Sunday 13 June 2010

Badil Resource Center for Palestinian Residency and Refugee Rights - Bethlehem



At the Badil center today in Bethlehem, we met with Mohammed who spoke to us about Palestinian Refugees.  It was his belief that the problem is first and foremost of one human rights and not one of territory and that most Palestinians want a a secular democratic state.  He said that though his was convinced that the overwhelming  majority of Palestinians in the West Bank support one secular state and that maybe palestinians all over do too, but no data to prove that exists.  The Badil center did  a study in 2002 that debunked the popular position that there is no room in Israel for Palestinian refugees, which concluded that 84% of Israeli Jews like in merely 16% of Israel proper (within green lines).  This does of course not account for the problem that Palestinian refugees would pose to the Jewish majority, but that is of course the center contradiction of the modern state of Israel - being both a Jewish state and a Democratic state is an impossibility due to both the difficulty of maintaining a Jewish majority democratically and the fact that if it is to be a state for Jewish people then it is not a state that offers equal democratic rights to all.

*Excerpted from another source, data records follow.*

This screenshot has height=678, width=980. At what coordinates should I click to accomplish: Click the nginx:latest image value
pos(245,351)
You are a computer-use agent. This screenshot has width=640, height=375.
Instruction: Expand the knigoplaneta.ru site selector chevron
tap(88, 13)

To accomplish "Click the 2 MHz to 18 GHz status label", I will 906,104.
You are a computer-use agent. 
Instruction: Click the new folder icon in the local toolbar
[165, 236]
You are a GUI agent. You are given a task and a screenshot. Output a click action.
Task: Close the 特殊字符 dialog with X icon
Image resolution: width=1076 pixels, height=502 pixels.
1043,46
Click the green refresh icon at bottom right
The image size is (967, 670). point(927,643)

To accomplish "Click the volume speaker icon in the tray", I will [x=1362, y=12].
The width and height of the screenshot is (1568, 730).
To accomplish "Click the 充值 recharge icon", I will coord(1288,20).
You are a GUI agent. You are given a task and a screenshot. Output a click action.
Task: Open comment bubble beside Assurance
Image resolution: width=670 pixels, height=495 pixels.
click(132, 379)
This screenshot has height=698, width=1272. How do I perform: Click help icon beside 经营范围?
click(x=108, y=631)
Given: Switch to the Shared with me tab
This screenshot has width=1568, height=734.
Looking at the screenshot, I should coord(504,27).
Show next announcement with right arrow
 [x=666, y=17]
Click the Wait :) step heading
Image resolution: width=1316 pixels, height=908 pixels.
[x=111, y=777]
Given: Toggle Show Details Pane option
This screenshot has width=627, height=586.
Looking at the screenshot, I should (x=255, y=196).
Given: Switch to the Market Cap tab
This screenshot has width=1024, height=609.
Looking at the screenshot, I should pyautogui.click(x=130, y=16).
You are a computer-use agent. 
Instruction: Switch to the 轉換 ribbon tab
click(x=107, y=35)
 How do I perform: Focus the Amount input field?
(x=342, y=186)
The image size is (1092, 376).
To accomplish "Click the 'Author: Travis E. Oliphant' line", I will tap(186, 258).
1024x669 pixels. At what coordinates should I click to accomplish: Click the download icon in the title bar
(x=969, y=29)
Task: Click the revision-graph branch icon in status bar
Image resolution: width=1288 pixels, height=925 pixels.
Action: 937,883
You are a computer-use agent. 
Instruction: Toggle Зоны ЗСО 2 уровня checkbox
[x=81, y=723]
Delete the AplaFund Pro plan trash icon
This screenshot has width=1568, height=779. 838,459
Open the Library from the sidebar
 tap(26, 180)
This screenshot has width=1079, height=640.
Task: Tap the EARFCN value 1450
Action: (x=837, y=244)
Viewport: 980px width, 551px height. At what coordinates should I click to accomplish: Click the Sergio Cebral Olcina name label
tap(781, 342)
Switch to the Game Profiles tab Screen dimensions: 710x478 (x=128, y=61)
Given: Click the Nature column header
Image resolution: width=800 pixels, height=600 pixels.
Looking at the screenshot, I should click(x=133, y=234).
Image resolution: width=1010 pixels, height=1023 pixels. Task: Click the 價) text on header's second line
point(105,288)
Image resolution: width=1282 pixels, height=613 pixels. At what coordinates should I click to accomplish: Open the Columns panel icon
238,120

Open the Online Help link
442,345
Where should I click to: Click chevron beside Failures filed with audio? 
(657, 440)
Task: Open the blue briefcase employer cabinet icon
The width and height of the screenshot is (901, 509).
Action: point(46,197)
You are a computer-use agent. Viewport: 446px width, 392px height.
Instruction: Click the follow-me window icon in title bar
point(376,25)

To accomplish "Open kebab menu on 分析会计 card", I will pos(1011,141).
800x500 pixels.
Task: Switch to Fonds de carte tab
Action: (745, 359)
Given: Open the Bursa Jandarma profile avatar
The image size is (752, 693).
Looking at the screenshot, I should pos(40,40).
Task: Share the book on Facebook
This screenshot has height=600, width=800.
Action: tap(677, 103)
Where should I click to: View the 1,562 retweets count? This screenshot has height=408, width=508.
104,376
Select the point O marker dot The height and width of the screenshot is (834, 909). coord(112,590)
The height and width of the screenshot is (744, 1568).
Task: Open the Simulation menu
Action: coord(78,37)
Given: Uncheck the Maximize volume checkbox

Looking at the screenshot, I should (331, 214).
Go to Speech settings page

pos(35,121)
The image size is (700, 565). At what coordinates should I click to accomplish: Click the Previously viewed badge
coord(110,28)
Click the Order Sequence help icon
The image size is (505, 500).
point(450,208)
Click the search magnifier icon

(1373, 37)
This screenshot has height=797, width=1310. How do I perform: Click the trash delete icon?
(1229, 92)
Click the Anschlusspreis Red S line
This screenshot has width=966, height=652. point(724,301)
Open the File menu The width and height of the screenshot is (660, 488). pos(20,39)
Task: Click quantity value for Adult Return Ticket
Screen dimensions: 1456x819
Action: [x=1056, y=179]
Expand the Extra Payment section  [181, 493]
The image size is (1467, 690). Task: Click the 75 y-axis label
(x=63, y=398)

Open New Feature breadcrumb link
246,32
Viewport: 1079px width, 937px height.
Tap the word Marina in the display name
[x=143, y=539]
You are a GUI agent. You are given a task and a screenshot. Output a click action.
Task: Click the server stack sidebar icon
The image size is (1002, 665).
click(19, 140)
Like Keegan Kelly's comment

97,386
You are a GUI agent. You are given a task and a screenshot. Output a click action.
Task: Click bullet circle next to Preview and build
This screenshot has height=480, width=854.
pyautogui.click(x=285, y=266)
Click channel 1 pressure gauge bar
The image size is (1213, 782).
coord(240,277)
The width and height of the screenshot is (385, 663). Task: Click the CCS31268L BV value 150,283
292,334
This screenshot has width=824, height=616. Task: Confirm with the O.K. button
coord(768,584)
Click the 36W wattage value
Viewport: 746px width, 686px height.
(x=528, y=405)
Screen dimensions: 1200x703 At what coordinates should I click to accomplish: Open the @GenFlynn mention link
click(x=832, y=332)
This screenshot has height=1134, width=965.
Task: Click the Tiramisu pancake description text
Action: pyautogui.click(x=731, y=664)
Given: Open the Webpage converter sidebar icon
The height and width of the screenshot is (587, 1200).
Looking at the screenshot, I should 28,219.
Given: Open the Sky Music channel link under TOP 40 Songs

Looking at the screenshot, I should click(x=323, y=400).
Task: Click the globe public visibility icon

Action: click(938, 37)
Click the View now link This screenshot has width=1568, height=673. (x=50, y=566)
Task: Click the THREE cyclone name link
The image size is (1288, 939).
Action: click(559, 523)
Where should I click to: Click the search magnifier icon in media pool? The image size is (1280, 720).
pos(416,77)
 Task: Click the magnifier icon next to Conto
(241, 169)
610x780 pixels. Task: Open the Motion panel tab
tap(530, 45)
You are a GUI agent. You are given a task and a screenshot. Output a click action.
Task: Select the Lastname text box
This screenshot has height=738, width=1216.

Mohammed was arrested at age 13 for setting up a Secondary school union.  According the Israeli forces, being a founder of a students union was a "violation of public security."  He has been arrested 16 times since.  During his presentation he told us something that really struck a chord with me.  He said:
"Palestine is the home of the three major religions so Judaism is part of my culture, too.  I am not anti-Jewish.  I am anti-Zionist."